“Where are they?”
“With Mary Beth’s sister…Margaret…I’ve got to work out some kind of babysitting arrangement for after school.” He closed his eyes, and as if for the first time it occurred to him how much his wife had actually done for him, for his children. “It’s a fuckin’ nightmare,” he whispered, then, hearing himself, added, “Sorry…It’s still a shock.”
“I know.” The front doorbell rang and the rest of her brothers came into the house where their mother, thinking the family needed time to reach out to each other before the funeral, had convened them all. Maureen had hors d’oeuvres displayed on the breakfront in the dining room and on their father’s bar, which was still stocked with Irish whiskey and every other make of hard liquor.
They made small talk, drank and nibbled on tiny crab cakes, fruit skewered with toothpicks, vegetables and hot wings with ranch dip. Little smokies simmered in a Crock-Pot near a stack of corn chips drizzled with cheese. The television was turned on to the baseball game where the Giants were losing to the Mariners. Her brothers were clustered around the flickering images of men with bats and cleats and big wads of chaw in their cheeks.
To Shannon, the whole scene seemed surreal, as if somehow her mother was trying to make something normal out of the abnormal, trying to find a way of laying Mary Beth and her memory to rest. Before the funeral. Before the Flannery clan would have to face Mary Beth’s family at the service.

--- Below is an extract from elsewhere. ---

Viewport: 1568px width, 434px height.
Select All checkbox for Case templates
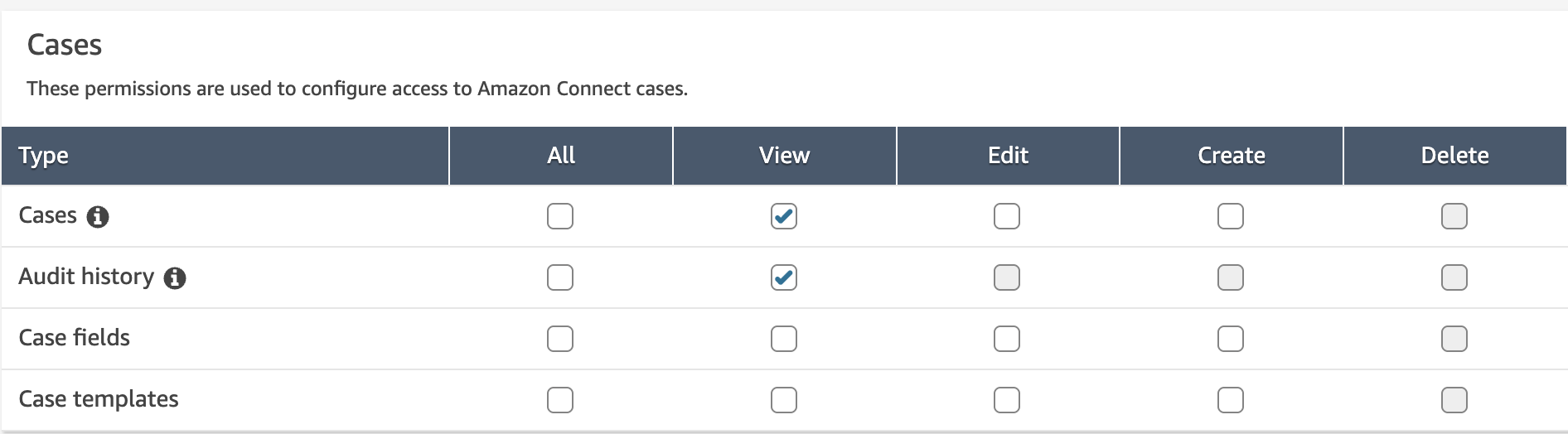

Well, it wasn’t working. Though no one acknowledged the fact, Mary Beth’s presence was more viable, more obvious than if she’d been alive. It was as if she were a ghost, listening in to the banal and inane topics of conversation.
All in all, the afternoon was trying. Conversation was strained, small talk favored over anything that might bring out tightly guarded emotions. Their mother alternately forced a fake smile or dabbed at the corners of her eyes with a handkerchief.
Shannon quickly tired of telling her brothers that she was feeling better. Their concerned looks, gentle touches and soft-spoken inquiries only made the situation more uncomfortable. The injuries she’d barely felt this morning seemed somehow more pronounced. Her mother’s reference to the family curse was the worst, as bad as nails on a chalkboard. Shannon refused to comment, to be drawn into the conversation, and when Oliver said something about “thanking the Father for the family’s blessings,” she nearly gagged on a bite of overly salted crab cake. The headache she’d held at bay earlier came galloping back behind her eyes and, rather than get into an argument with any of her siblings or her mother, she retreated upstairs to the bathroom where Maureen kept her extensive selection of pills and remedies.
Shannon popped two coated aspirin dry, then sat on the edge of the bathtub, letting the breeze that slipped through the partially opened window cool the back of her neck. The house was hot. Stuffy. Beads of sweat prickled her skin and she lifted her hair off her neck in her fist.
She heard her brothers clamor onto the back porch. Lighters clicked and smoke drifted upward with the hushed conversation. As she had as a child, she blatantly eavesdropped. It was a habit she hadn’t broken, one created by exclusion, because her brothers, though always protective of her, had also kept her away from their inner circle.
Aaron’s voice was hushed, but she heard him say “birth order.” What the devil were they discussing?
Someone, it sounded like Shea, muttered something about Neville, but she couldn’t make it out.
Now she was really curious. She locked the bathroom door quietly, then stepped into the bathtub where she could look beneath the opaque panes to the crack that was open. Past the tattered screen she viewed the tops of two heads, black hair shining in the sunlight. Aaron and Shea, she thought, watching them smoke and converse in quiet tones near the grape arbor that offered a bit of shade from the sweltering sun. Hummingbirds flitted around the bird bath and bees droned in the garden lush with fuchsias, petunias, daisies and lavender.
So where were Robert and Oliver?
Under the porch overhang so they weren’t visible to her? With their mother in the house?
Excluded intentionally?
Why did she feel that there was something ominous in their gathering? They’d just stepped outside for cigarettes with their drinks and yet…
Rap. Rap. Rap.
Knuckles on the door.
Shannon nearly jumped out of her skin.
“Honey, are you all right?” Maureen asked, rattling the doorknob.
“Yeah.” She caught her breath, stilled her heart from the shock of nearly being discovered listening at the window. “I was just looking for some ibuprofen or Aleve.”
“In the medicine cabinet.”
“I found it.” Silently Shannon slid out of the tub and noticed that, thankfully, she’d left no footprints on the gleaming porcelain.
“Are you all right?”
“Just a headache, Mother.”
“I wish you’d go see that doctor again.”
“
I will. In a few days.”
Shannon flushed the toilet, then ran water in the sink. A few seconds later she opened the door to find her mother standing near the bureau, staring into the mirror and tucking a few wayward locks into her carefully arranged curls. “You sure you’re all right?” she asked, picking up a can of spray and shellacking her hair into place.